"Re: Mirages Iceland Jan.2001"

Here you will find a little summary of the contact to Dr. YOUNG which started after presenting my


After all you will see that many things are not so difficult as you may have thought before.

Parts of the correspondence between Dr. Andrew YOUNG and Olaf SQUARRA
after Wed, 13 Feb 2002

Partly composed out of different emails to make it easier to read.

Andrew Young wrote:                                                  [Olaf SQUARRA wrote]

>  ...these days I put two images of mirages on my website.

Thanks very much!  These are really fine examples of superior mirages.
The miraged islands are somewhat similar to what I have seen from here,
looking at islands 125 - 150 km off the coast.  The "buildings" are
mirages of the "Fata Morgana" type.  In a few cases, you can see other
buildings near them; I assume these are really just farmhouses and
barns, for the most part.

> The photographs were taken in the morning of the ninth of January 2001,
> (rpt: 2001 / now I got a digital scan on CD) from the southern shores of
> Iceland.

> We came from Reykjavik approaching Eyrarbakki arriving before sunrise.
> If it was possible to view the sea the whole time whilst travelling, a
> group of islands would have attracted attention. These islands were more
> than likely to be the Vestmannaeyjar Islands. 
> The Vestmannaeyjar Islands were visibly small on the horizon, but full
> of contrast with the clarity of the breaking dawn. If I remember...

Such distant objects at the horizon are often very plain when the Sun
is just below the horizon.

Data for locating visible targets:
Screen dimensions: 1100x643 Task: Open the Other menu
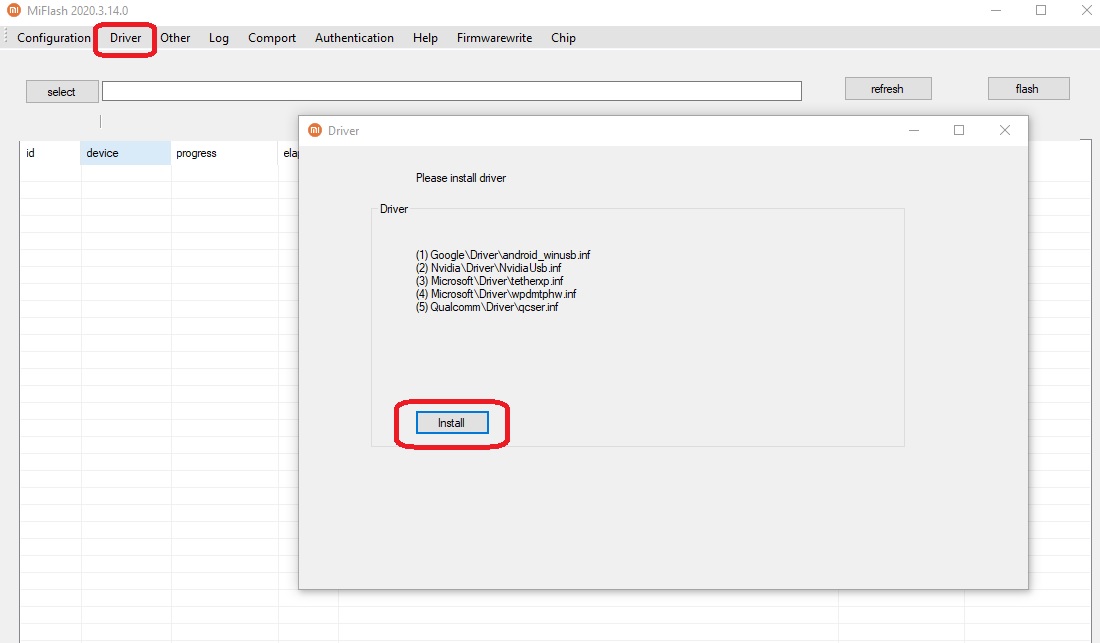(175, 38)
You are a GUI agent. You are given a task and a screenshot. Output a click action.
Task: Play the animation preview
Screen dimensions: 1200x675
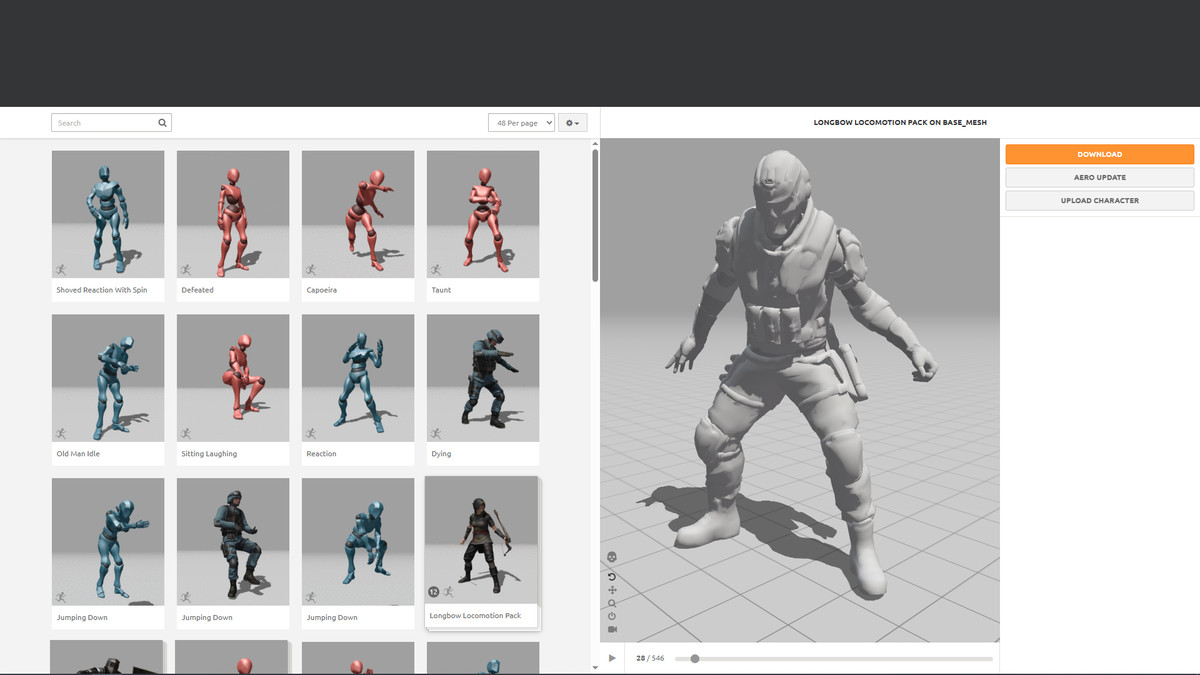pyautogui.click(x=612, y=658)
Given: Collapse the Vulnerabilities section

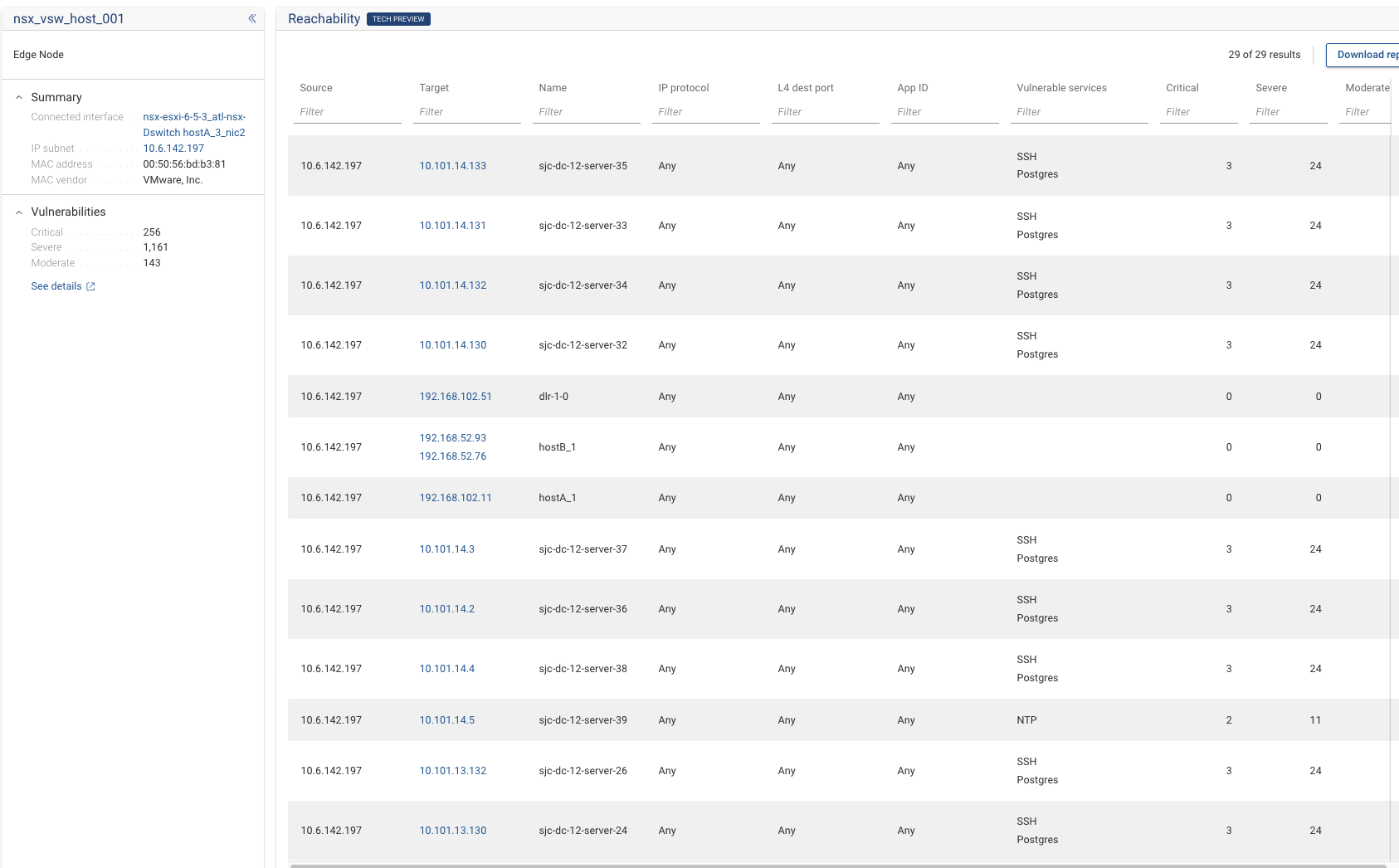Looking at the screenshot, I should click(x=19, y=212).
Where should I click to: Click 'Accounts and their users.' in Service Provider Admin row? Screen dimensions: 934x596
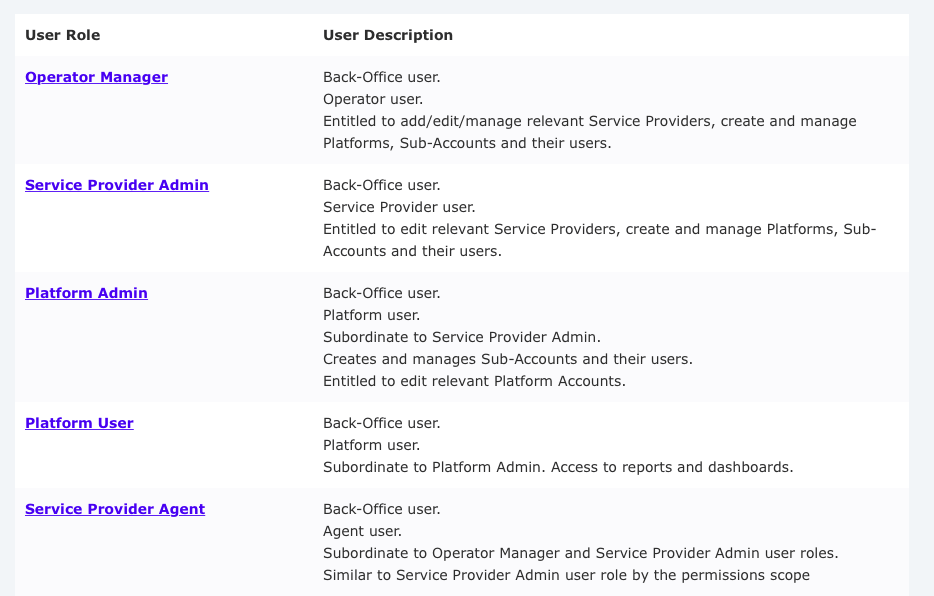pos(412,251)
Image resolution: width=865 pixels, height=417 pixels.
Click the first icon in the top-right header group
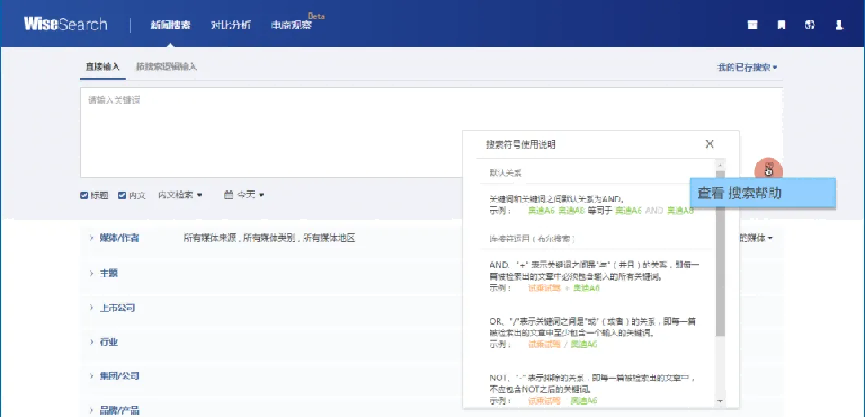[x=752, y=24]
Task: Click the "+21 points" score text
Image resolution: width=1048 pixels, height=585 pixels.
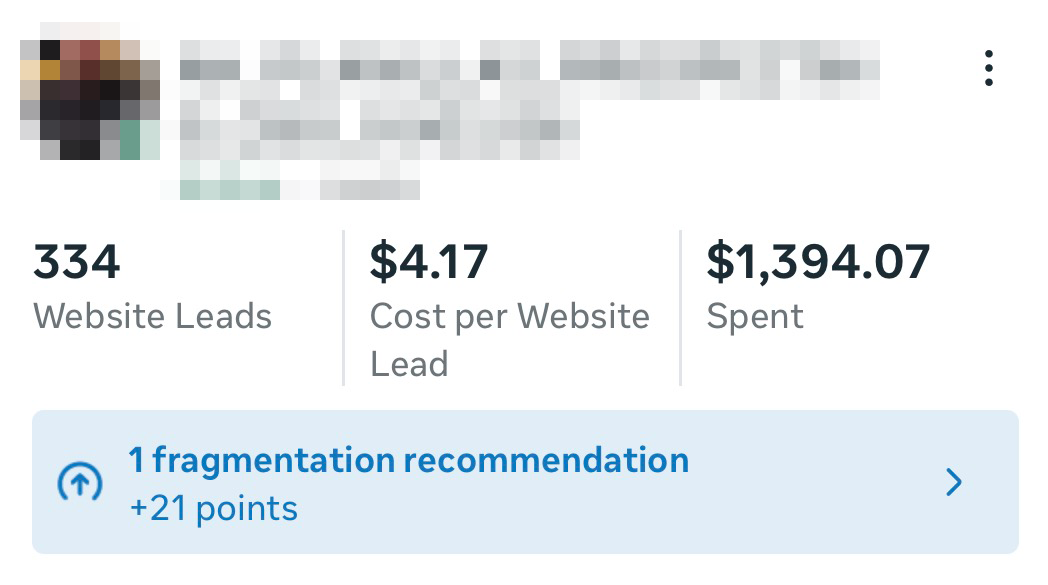Action: coord(214,509)
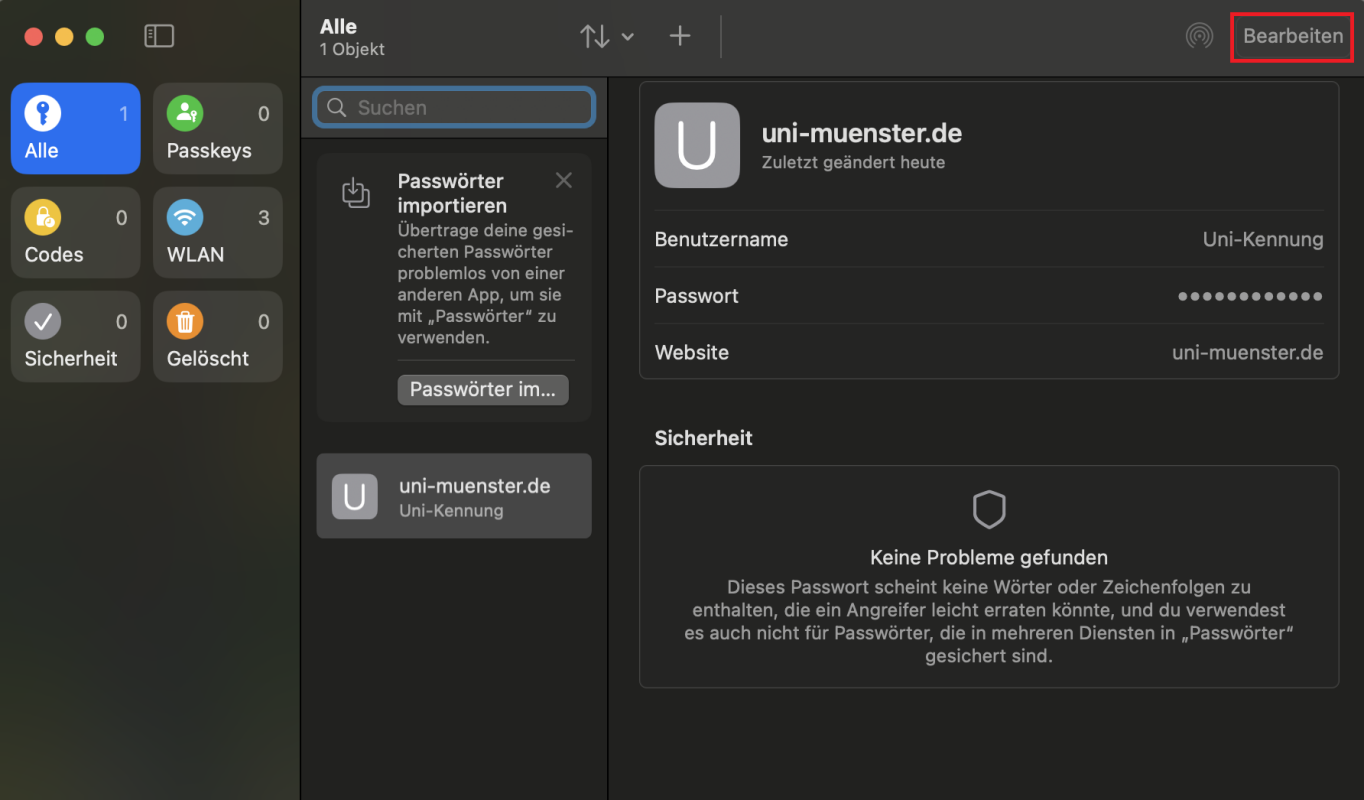Viewport: 1364px width, 800px height.
Task: Reveal the hidden Passwort dots
Action: pyautogui.click(x=1250, y=297)
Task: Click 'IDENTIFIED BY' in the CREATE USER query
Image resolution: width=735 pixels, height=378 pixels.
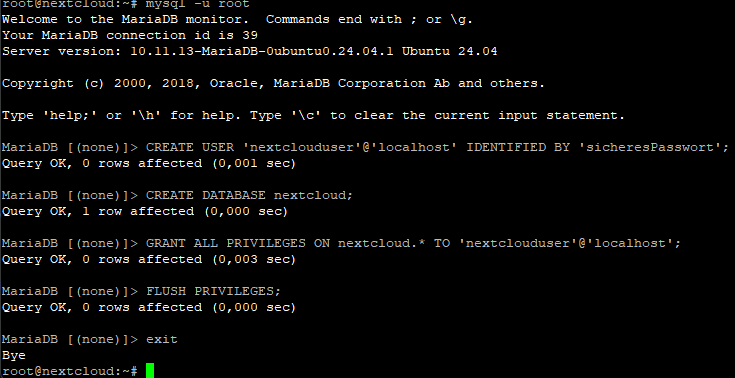Action: [518, 147]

▶ [DIRECTIVES]
1. Answer these questions about the mirage correspondence:
(a) On what date were the photographs taken?
(b) Of what type are the mirages that look like "buildings"?
(c) From which place did the group come before approaching Eyrarbakki?
2. Lay out the records as a JSON list of strings, one string per line, starting at the line that contains "You are a GUI" and ending at the end of the records. Skip blank lines and leave the pictures out.
The text and the records are separate, unrelated material.

▶ [RESULTS BY TASK]
1.
(a) The morning of the ninth of January 2001.
(b) The "Fata Morgana" type.
(c) Reykjavik.

2.
[
  "You are a GUI agent. You are given a task and a screenshot. Output a click action.",
  "Task: Play the animation preview",
  "Screen dimensions: 1200x675",
  "pyautogui.click(x=612, y=658)",
  "Given: Collapse the Vulnerabilities section",
  "Looking at the screenshot, I should click(x=19, y=212).",
  "Where should I click to: Click 'Accounts and their users.' in Service Provider Admin row? Screen dimensions: 934x596",
  "pos(412,251)",
  "Image resolution: width=865 pixels, height=417 pixels.",
  "Click the first icon in the top-right header group",
  "[x=752, y=24]",
  "Task: Click the \"+21 points\" score text",
  "Image resolution: width=1048 pixels, height=585 pixels.",
  "Action: coord(214,509)",
  "Viewport: 1364px width, 800px height.",
  "Task: Reveal the hidden Passwort dots",
  "Action: pyautogui.click(x=1250, y=297)",
  "Task: Click 'IDENTIFIED BY' in the CREATE USER query",
  "Image resolution: width=735 pixels, height=378 pixels.",
  "Action: [518, 147]"
]